このように複数の専門家が集まって共同研究を進めるときに大切なのは,共通のゴールに向かって,それぞれの専門性を「統合する」こと〔Cook & Hilton(eds), Committee on the Science of Team Science et al., 2015〕だと感じます。そのためには,自分の専門外のことも,互いに共通理解を図るための最低限の知識が求められます。
そこで本特集では,様々な専門家と連携しながら「臨床で日々記録される医療情報,既存のデータを研究目的で2次利用する」ためのプロセスを可視化し,2次利用するためのロードマップを描くために必要な考え方や専門知識,また実際の研究事例を紹介します。

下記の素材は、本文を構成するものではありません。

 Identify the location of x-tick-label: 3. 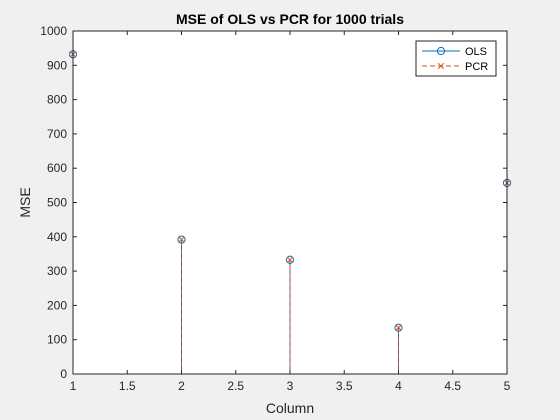
(290, 386).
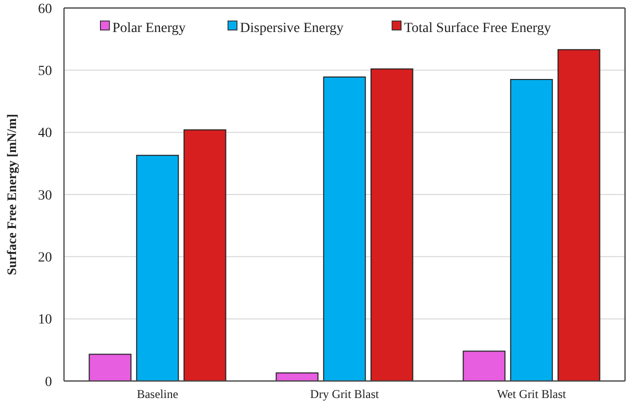 This screenshot has height=405, width=626. What do you see at coordinates (12, 195) in the screenshot?
I see `y-axis-title: Surface Free Energy [mN/m]` at bounding box center [12, 195].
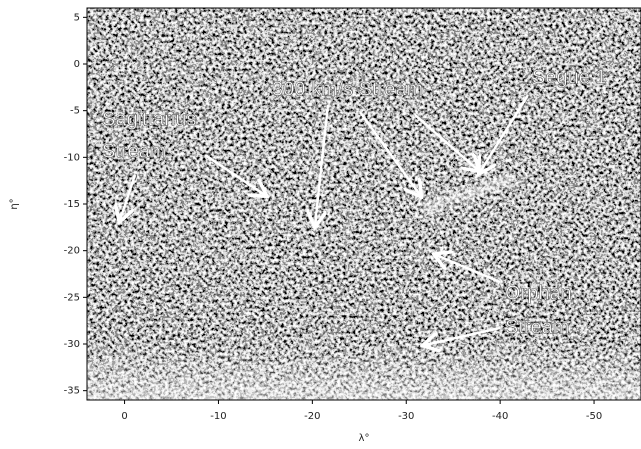 Image resolution: width=641 pixels, height=449 pixels. I want to click on x-axis-label: λ°, so click(364, 438).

特集の構成としては,まず本稿で「既存データの2次利用に関する研究」を概観し,以降各論として,各分野の専門家の皆様に詳細な解説をお願いしました。現代のChatGPTをはじめとしたAIの時代であっても,「何を読めば欲しい情報にたどり着けるのか,見当がつかない!」といったことは多々あるかと思います。その意味でも,各分野の専門家による本特集の解説はとても意義が大きいと考えています。特集で紹介するのはあくまでも筆者らの1つの研究例ですが,同じように既存のデータを利用する様々な研究において,ステークホルダーや専門家等と連携する際の準備,また研究プロジェクト全体の見通しを立てるための一助となれば幸いです。
なお,本特集は筆者が携わっている訪問看護ステーションの事例を念頭においていますが,利用するデータや組織(訪問看護ステーション,医療機関等)の違いによらず共通する骨子を概観できるよう意識しました。読者の皆様それぞれが関心のあるデータに置き換えた形で,読み進めていただければ幸いです。